-- GIVEN RECORDS follows --

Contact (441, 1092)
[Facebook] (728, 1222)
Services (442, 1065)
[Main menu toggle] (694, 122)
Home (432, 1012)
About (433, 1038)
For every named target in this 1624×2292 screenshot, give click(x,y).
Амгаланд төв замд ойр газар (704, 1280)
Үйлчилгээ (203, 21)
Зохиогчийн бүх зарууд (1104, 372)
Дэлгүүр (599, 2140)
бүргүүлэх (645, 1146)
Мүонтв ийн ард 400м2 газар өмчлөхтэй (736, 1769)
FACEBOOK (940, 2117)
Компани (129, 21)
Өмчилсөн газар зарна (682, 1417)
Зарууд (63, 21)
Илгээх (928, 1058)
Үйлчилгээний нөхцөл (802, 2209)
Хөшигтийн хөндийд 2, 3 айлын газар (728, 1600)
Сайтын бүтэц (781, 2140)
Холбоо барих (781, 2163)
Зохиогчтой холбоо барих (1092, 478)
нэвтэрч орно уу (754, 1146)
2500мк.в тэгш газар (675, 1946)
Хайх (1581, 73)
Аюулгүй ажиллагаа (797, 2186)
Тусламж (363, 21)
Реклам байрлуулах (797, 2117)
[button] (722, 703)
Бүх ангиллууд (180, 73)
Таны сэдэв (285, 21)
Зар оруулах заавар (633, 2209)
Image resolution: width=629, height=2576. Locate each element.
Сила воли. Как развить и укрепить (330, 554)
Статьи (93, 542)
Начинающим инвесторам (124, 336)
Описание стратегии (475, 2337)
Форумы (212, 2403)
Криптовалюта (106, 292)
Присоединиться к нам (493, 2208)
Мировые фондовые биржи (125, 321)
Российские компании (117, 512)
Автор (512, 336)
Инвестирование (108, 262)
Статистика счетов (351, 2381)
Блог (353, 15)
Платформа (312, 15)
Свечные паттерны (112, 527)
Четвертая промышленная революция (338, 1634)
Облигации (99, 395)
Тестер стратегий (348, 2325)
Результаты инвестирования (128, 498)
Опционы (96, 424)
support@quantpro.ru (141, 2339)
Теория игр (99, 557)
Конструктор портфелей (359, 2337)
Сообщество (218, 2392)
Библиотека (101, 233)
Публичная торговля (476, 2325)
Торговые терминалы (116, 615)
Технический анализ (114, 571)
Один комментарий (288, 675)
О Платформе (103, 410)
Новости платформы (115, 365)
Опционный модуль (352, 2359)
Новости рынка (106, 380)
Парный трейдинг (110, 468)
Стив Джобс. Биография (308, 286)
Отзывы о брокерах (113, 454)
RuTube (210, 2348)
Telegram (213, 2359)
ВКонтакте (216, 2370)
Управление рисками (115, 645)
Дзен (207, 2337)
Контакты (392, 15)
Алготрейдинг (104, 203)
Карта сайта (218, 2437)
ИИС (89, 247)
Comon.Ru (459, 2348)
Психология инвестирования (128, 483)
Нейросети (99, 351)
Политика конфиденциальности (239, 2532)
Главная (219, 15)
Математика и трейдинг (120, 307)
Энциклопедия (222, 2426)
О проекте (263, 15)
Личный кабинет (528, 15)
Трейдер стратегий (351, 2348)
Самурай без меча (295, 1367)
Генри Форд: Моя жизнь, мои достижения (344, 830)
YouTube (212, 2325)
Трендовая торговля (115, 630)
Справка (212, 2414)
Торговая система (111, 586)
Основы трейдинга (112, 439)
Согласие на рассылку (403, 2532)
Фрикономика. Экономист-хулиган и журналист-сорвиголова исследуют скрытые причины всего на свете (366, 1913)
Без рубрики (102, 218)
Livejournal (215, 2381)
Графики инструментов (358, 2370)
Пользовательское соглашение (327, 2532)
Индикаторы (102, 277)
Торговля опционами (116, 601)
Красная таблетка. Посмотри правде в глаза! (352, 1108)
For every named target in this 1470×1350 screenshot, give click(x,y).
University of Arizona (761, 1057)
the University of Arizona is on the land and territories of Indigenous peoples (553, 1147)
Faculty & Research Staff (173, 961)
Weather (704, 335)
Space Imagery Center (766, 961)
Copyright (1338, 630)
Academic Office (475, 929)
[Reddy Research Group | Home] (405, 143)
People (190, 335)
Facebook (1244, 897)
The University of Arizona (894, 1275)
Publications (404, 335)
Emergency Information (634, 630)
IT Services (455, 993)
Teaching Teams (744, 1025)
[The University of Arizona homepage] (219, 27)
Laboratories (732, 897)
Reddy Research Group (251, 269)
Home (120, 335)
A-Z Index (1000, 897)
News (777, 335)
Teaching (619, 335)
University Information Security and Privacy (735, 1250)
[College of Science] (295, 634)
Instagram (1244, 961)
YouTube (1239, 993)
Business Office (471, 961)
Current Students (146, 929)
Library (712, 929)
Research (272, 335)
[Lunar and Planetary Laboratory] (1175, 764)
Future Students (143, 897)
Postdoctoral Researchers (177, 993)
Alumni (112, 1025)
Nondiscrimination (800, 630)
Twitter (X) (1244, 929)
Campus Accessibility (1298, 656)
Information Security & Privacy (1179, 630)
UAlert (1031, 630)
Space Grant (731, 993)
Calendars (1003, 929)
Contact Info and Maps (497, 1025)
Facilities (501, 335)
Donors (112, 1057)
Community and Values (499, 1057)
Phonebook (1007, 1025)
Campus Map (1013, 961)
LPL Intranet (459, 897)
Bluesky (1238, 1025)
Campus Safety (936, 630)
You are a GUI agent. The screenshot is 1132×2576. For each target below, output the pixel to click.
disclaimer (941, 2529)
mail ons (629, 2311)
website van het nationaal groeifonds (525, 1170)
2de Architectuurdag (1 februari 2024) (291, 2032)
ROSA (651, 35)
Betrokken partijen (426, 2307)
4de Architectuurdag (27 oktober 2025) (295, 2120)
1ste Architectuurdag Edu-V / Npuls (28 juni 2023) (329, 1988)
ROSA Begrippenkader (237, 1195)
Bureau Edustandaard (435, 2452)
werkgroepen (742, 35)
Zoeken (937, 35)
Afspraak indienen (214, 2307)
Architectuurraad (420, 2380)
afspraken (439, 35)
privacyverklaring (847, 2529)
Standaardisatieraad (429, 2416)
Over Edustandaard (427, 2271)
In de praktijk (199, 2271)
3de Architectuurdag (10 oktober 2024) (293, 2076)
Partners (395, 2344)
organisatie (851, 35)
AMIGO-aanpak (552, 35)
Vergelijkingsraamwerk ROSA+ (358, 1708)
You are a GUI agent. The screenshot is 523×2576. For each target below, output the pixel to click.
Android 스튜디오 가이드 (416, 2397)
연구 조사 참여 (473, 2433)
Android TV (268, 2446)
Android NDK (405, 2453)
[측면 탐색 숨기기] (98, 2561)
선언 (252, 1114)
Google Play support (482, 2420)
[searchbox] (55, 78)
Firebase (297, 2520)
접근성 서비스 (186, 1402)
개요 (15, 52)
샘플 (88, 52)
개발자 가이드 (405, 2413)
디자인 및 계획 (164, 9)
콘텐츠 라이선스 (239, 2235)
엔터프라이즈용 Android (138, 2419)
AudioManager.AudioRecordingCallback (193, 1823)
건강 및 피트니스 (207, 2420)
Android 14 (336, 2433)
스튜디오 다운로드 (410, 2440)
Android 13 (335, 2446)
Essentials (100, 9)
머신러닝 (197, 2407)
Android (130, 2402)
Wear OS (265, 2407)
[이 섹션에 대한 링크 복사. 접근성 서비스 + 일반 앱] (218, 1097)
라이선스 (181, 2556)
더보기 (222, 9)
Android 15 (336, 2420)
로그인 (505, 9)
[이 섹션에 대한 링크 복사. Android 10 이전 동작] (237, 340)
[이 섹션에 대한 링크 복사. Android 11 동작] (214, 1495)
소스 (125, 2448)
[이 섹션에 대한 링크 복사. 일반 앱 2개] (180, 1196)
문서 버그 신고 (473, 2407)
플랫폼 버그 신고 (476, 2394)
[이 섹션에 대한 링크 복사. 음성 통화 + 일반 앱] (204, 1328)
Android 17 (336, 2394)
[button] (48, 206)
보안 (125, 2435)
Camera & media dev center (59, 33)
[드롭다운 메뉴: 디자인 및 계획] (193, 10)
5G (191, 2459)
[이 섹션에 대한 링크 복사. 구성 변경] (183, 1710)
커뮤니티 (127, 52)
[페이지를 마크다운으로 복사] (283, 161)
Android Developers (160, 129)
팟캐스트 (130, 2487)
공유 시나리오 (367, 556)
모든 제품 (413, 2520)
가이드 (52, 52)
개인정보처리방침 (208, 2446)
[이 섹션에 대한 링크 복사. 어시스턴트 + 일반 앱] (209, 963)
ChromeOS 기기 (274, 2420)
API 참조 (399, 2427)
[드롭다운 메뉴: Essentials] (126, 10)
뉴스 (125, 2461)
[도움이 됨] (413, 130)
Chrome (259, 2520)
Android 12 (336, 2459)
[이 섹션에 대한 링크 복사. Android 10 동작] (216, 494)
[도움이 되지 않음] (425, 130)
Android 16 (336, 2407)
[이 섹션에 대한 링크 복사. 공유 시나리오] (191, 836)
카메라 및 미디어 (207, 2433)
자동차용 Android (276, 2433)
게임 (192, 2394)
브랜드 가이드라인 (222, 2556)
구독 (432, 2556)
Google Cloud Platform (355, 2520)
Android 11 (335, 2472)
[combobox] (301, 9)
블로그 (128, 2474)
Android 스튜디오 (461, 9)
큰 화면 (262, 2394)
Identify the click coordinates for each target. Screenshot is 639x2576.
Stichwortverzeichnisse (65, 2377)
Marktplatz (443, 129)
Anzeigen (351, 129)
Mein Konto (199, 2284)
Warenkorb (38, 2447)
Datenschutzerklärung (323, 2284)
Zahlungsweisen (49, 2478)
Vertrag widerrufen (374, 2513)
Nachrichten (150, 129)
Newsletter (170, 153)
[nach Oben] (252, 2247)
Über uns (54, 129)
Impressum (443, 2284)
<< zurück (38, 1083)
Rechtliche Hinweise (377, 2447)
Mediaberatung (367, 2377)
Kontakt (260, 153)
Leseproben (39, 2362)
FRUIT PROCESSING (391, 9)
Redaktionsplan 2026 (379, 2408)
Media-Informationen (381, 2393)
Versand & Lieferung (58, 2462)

-- GIVEN RECORDS concluded --

WORK REQUIRED:
Restate, please, word for word the span of records running from the first line to the line bearing "Comon.Ru (459, 2348)", both included, and nothing outside it.

RESULT OF THIS TASK:
Contact (441, 1092)
[Facebook] (728, 1222)
Services (442, 1065)
[Main menu toggle] (694, 122)
Home (432, 1012)
About (433, 1038)
For every named target in this 1624×2292 screenshot, give click(x,y).
Амгаланд төв замд ойр газар (704, 1280)
Үйлчилгээ (203, 21)
Зохиогчийн бүх зарууд (1104, 372)
Дэлгүүр (599, 2140)
бүргүүлэх (645, 1146)
Мүонтв ийн ард 400м2 газар өмчлөхтэй (736, 1769)
FACEBOOK (940, 2117)
Компани (129, 21)
Өмчилсөн газар зарна (682, 1417)
Зарууд (63, 21)
Илгээх (928, 1058)
Үйлчилгээний нөхцөл (802, 2209)
Хөшигтийн хөндийд 2, 3 айлын газар (728, 1600)
Сайтын бүтэц (781, 2140)
Холбоо барих (781, 2163)
Зохиогчтой холбоо барих (1092, 478)
нэвтэрч орно уу (754, 1146)
2500мк.в тэгш газар (675, 1946)
Хайх (1581, 73)
Аюулгүй ажиллагаа (797, 2186)
Тусламж (363, 21)
Реклам байрлуулах (797, 2117)
[button] (722, 703)
Бүх ангиллууд (180, 73)
Таны сэдэв (285, 21)
Зар оруулах заавар (633, 2209)
Image resolution: width=629, height=2576. Locate each element.
Сила воли. Как развить и укрепить (330, 554)
Статьи (93, 542)
Начинающим инвесторам (124, 336)
Описание стратегии (475, 2337)
Форумы (212, 2403)
Криптовалюта (106, 292)
Присоединиться к нам (493, 2208)
Мировые фондовые биржи (125, 321)
Российские компании (117, 512)
Автор (512, 336)
Инвестирование (108, 262)
Статистика счетов (351, 2381)
Блог (353, 15)
Платформа (312, 15)
Свечные паттерны (112, 527)
Четвертая промышленная революция (338, 1634)
Облигации (99, 395)
Тестер стратегий (348, 2325)
Результаты инвестирования (128, 498)
Опционы (96, 424)
support@quantpro.ru (141, 2339)
Теория игр (99, 557)
Конструктор портфелей (359, 2337)
Сообщество (218, 2392)
Библиотека (101, 233)
Публичная торговля (476, 2325)
Торговые терминалы (116, 615)
Технический анализ (114, 571)
Один комментарий (288, 675)
О Платформе (103, 410)
Новости платформы (115, 365)
Опционный модуль (352, 2359)
Новости рынка (106, 380)
Парный трейдинг (110, 468)
Стив Джобс. Биография (308, 286)
Отзывы о брокерах (113, 454)
RuTube (210, 2348)
Telegram (213, 2359)
ВКонтакте (216, 2370)
Управление рисками (115, 645)
Дзен (207, 2337)
Контакты (392, 15)
Алготрейдинг (104, 203)
Карта сайта (218, 2437)
ИИС (89, 247)
Comon.Ru (459, 2348)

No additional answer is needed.